#### Text passage

More to come later including the full story behind how this light arrived in my hands.


----------



## vee73

*Re: Polarion Night Reaper*

Now I can say that I have a hard time keeping my pants. I look so forward to my own Night Reaper. Time passes slowly.:ironic:
Patriot, I am surprised that the Night Reaper is more effective than the PH50. Great!:kiss:


----------



## Patriot

*Re: Polarion Night Reaper*



vee73 said:


> Now I can say that I have a hard time keeping my pants. I look so forward to my own Night Reaper. Time passes slowly.:ironic:
> Patriot, I am surprised that the Night Reaper is more effective than the PH50. Great!:kiss:





Your lux testing methods are more sophisticated and consistent than my own so I'll be eager to see your results as well. Since you have a PH50 also, I hope your NR provides slightly better performance as well.


----------



## Patriot

*Re: Polarion Night Reaper*

Interestingly, their weights are pretty close since my PH50 has the heavy duty tailcap on it. The Night Reaper feels noticeably heavier because of the lack of top handle. 



PH50 with heavy duty tailcap 4.23lbs (1.9kg)





Night Reaper 4.43lbs (2.0kg)


----------



## BVH

*Re: Polarion Night Reaper*

Opps, same photo for both..

Now fixed. That's better


----------



## Patriot

*Re: Polarion Night Reaper*



BVH said:


> Opps, same photo for both..
> 
> Now fixed. That's better





You're too fast Bob! :thumbsup:

Thanks though because I feel like a buffoon when I do that and leave it overnight.


----------



## Lips

*Re: Polarion Night Reaper*

Wow, that's some serious equipment!



Thought the Night Reaper would be much heavier, looks great.


On the output point, my two PH-50's were about 20% different in output from each other according to ceiling bounce test. One was significantly brighter than the PH-40 and one was pretty good bit brighter than the next. The brightest one was just 20% less output than the 75 watt barnburner. That's allot of light and I'm guessing it was dialed in more around 60 watts instead of 50 watts... 


Paul, you ought to join your police dept's reserve unit and ride around with that thing hanging out the window 



.


----------



## ANDREAS FERRARI

*Re: Polarion Night Reaper*



Patriot said:


>



I know what that driver is thinking.....

"There's that guy that's been stalking me for the last 3 years.Is that a camera he's pointing at me?!?!?!Why did I wear these skimpy shorts today?I hope my picture doesn't end up on some internet site being viewed by a bunch of weirdo's."

Sorry Patriot-but I couldn't resist.

What a magnificent looking light.Can't wait to see some beamshots.


----------



## LuxLuthor

*Re: Polarion Night Reaper*

Night Reaper. Just the name gives me the eebie jeebies.

########
#### Provided records

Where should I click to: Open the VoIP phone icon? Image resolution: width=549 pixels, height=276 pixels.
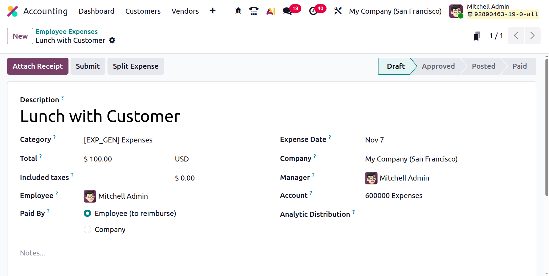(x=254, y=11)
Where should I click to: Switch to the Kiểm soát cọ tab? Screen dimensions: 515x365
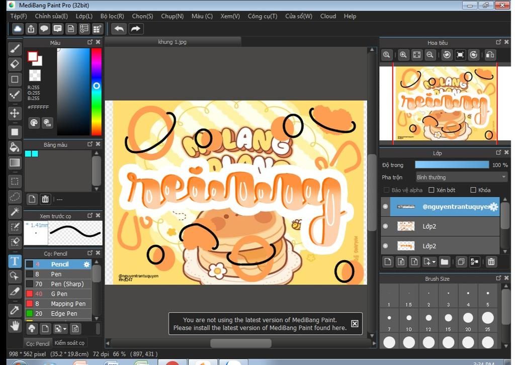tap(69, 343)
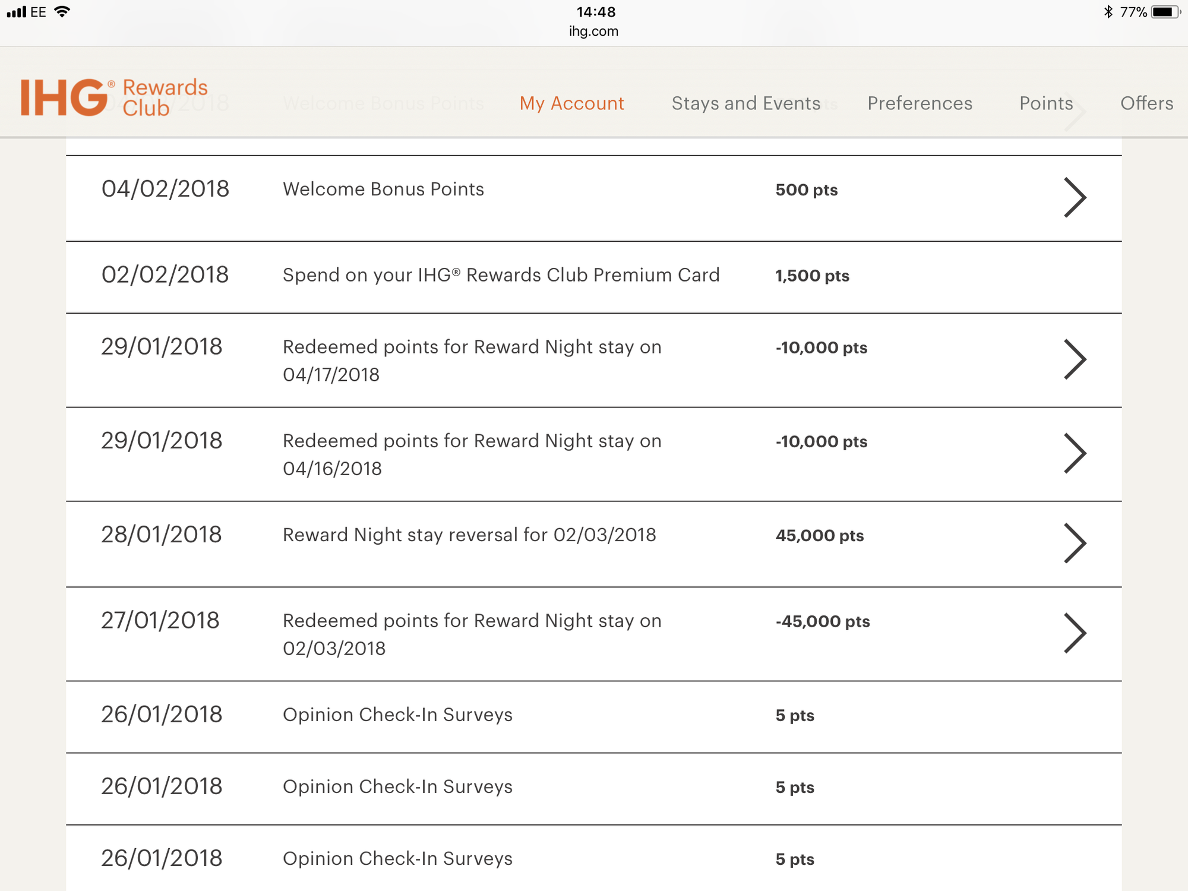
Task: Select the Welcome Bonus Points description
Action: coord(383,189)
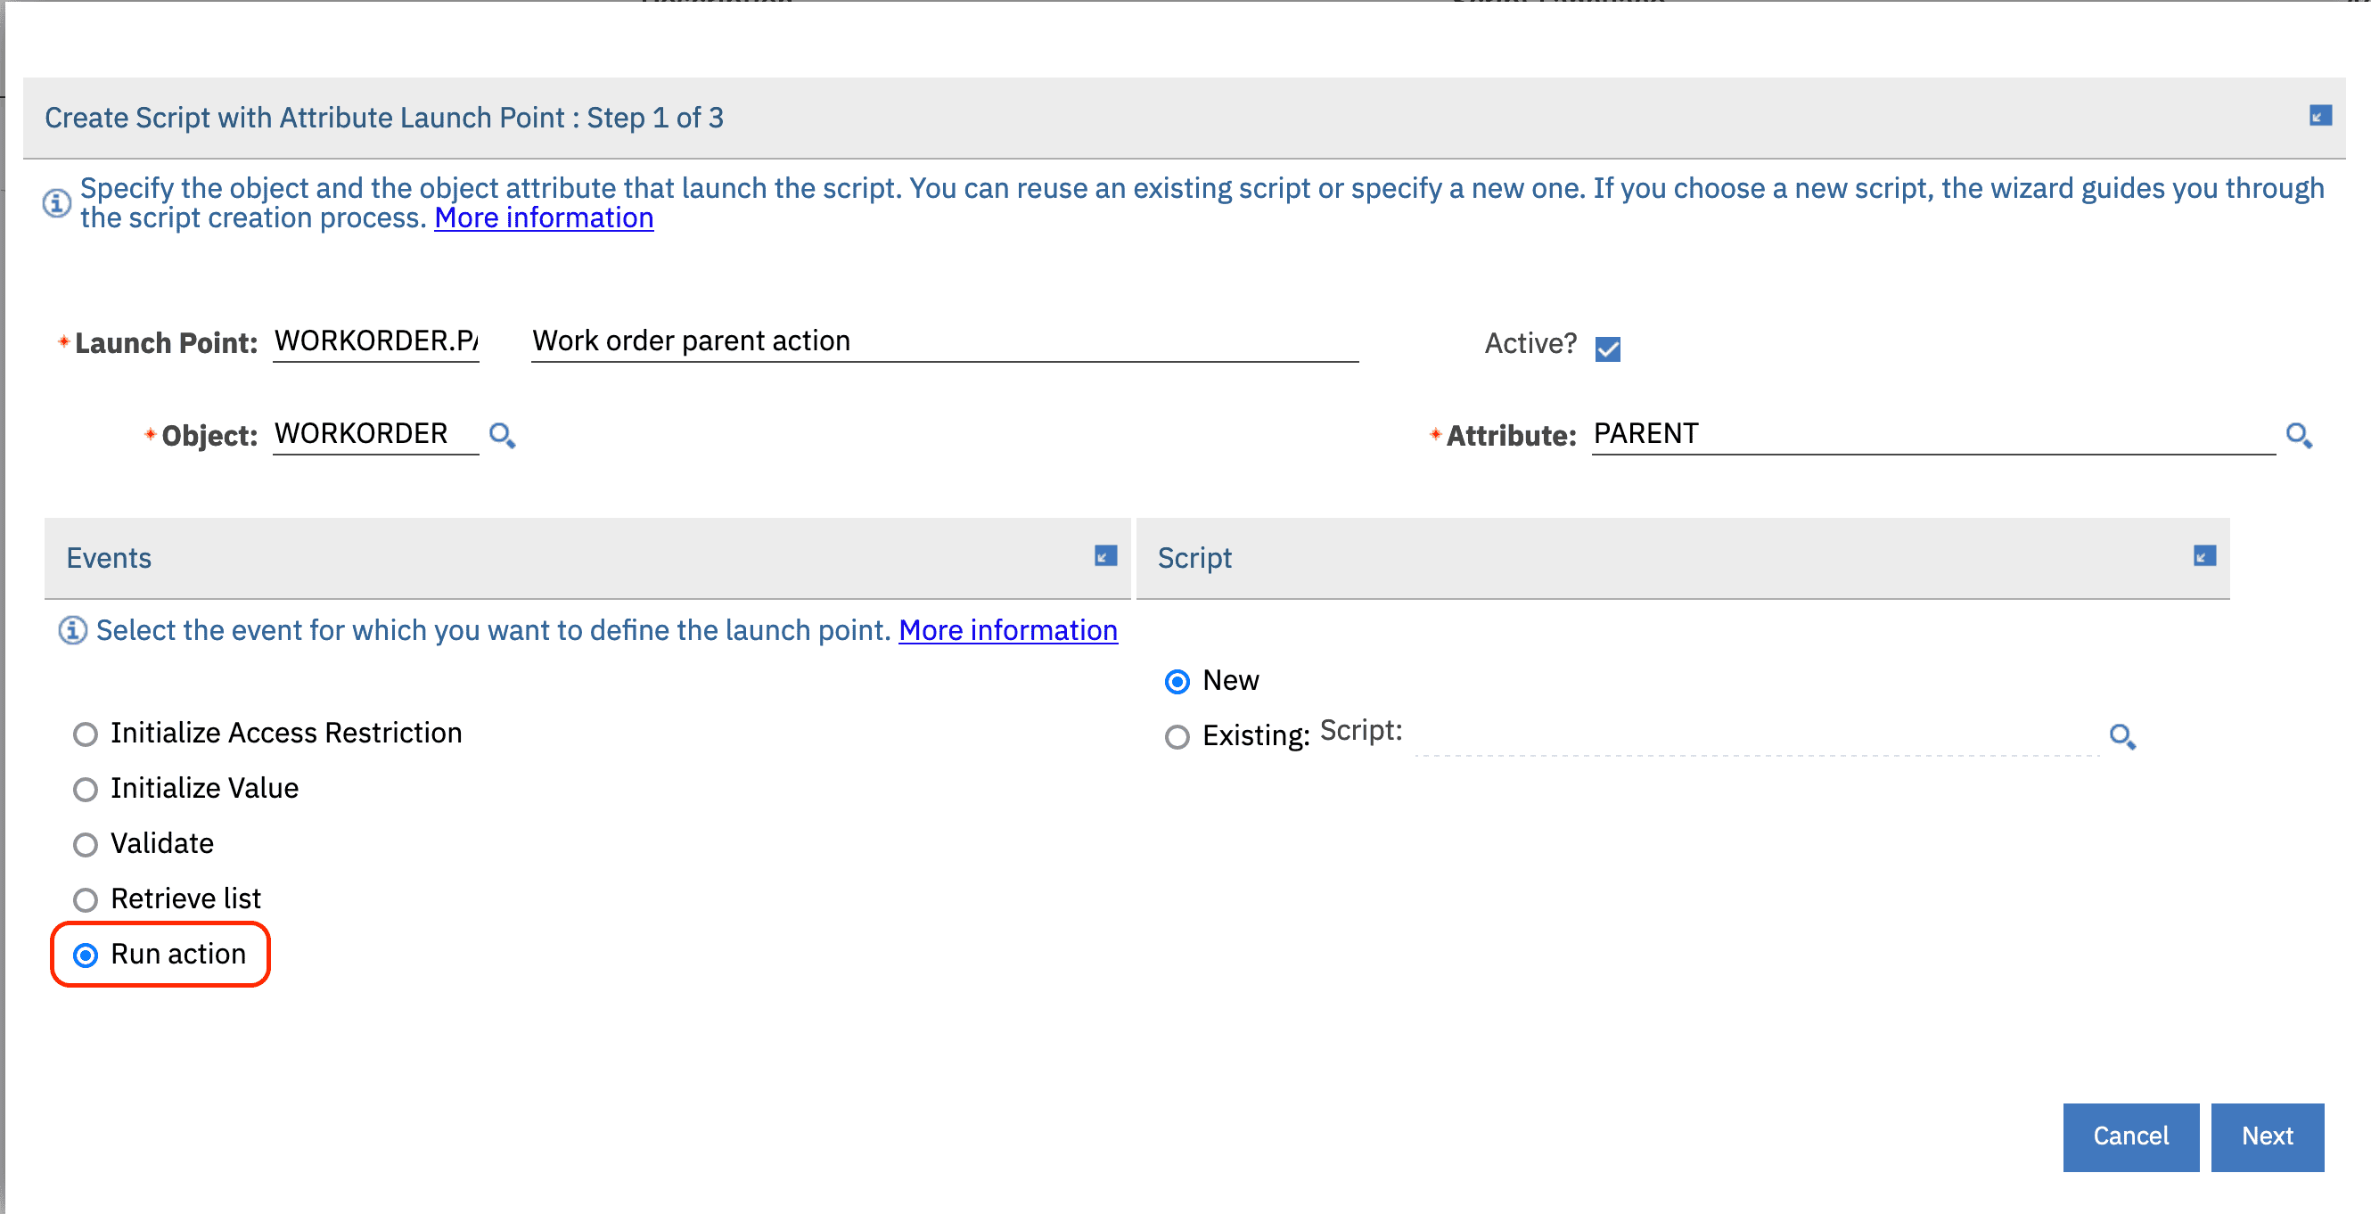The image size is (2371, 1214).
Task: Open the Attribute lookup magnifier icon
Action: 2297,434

########
#### Provided records

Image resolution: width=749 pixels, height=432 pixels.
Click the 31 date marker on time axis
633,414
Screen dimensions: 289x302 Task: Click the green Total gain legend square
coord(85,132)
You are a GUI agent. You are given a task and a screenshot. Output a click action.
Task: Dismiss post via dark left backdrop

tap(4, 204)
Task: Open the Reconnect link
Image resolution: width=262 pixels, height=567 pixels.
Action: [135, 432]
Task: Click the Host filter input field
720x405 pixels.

########

**Set tasks**:
1. In the Night Reaper thread, update everything from "Thanks though because" down to "some serious equipment!" so that "buffoon" becomes "fool".
2. What weight does the Night Reaper thread give for the Night Reaper?

**Outputs in order**:
1.
Thanks though because I feel like a fool when I do that and leave it overnight.


----------



## Lips

*Re: Polarion Night Reaper*

Wow, that's some serious equipment!

2. 4.43 lbs (2.0 kg)